Newly diagnosed idiopathic thrombocytopenic purpura in childhood: an observational study.
Lancet. 2001 Dec 22-29;358(9299):2122-5.
Kühne T, Imbach P, Bolton-Maggs PH, Berchtold W, Blanchette V, Buchanan GR; Intercontinental Childhood ITP Study Group.
Divisions of Oncology/Haematology, University Children's Hospital, Postfach, Römergasse 8, CH-4005, Basel, Switzerland. Thomas.Kuehne@hin.ch
BACKGROUND: Diagnosis and management of idiopathic thrombocytopenic purpura (ITP) have been based primarily on expert opinion and practice guidelines rather than on evidence. We have used a registry to prospectively survey the presenting features and the diagnostic evaluation and management practices used for children with ITP worldwide. METHODS: We used the Intercontinental Childhood ITP Registry which had been widely advertised. 209 physicians from 136 institutions in 38 countries participated by submitting data for each of their newly diagnosed patients.

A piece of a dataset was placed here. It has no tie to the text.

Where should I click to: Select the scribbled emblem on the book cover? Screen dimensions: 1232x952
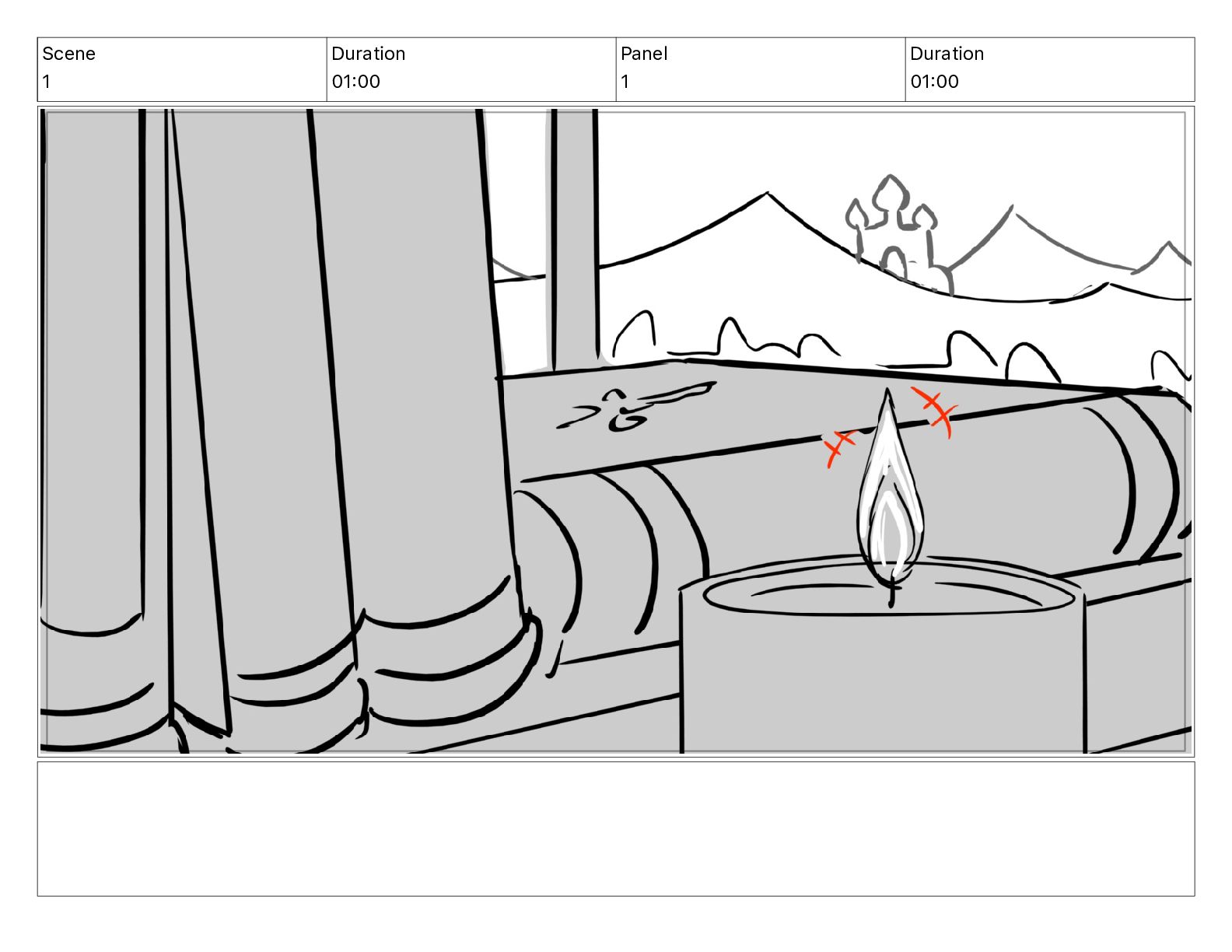[634, 407]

Data from 2031 children with ITP was registered between June, 1997, and May, 2000, and we analysed 6-month follow-up data from 1496 children. FINDINGS: There was a peak in occurrence of childhood ITP during spring and a nadir in the autumn. Mean initial platelet count was 15.4x10(9)/L (SD 19.7). 1447 (73%) of 1976 children were admitted to hospital. Initial management consisted of no drug treatment in 612 (31%), intravenous immunoglobulin in 576 (29%), corticosteroids in 651 (33%), or both in 137 (7%) patients. Intracranial haemorrhage was reported in two patients. INTERPRETATION: The variable approaches to management of childhood ITP demonstrate the need for prospective clinical trials, which should be feasible within such a study group.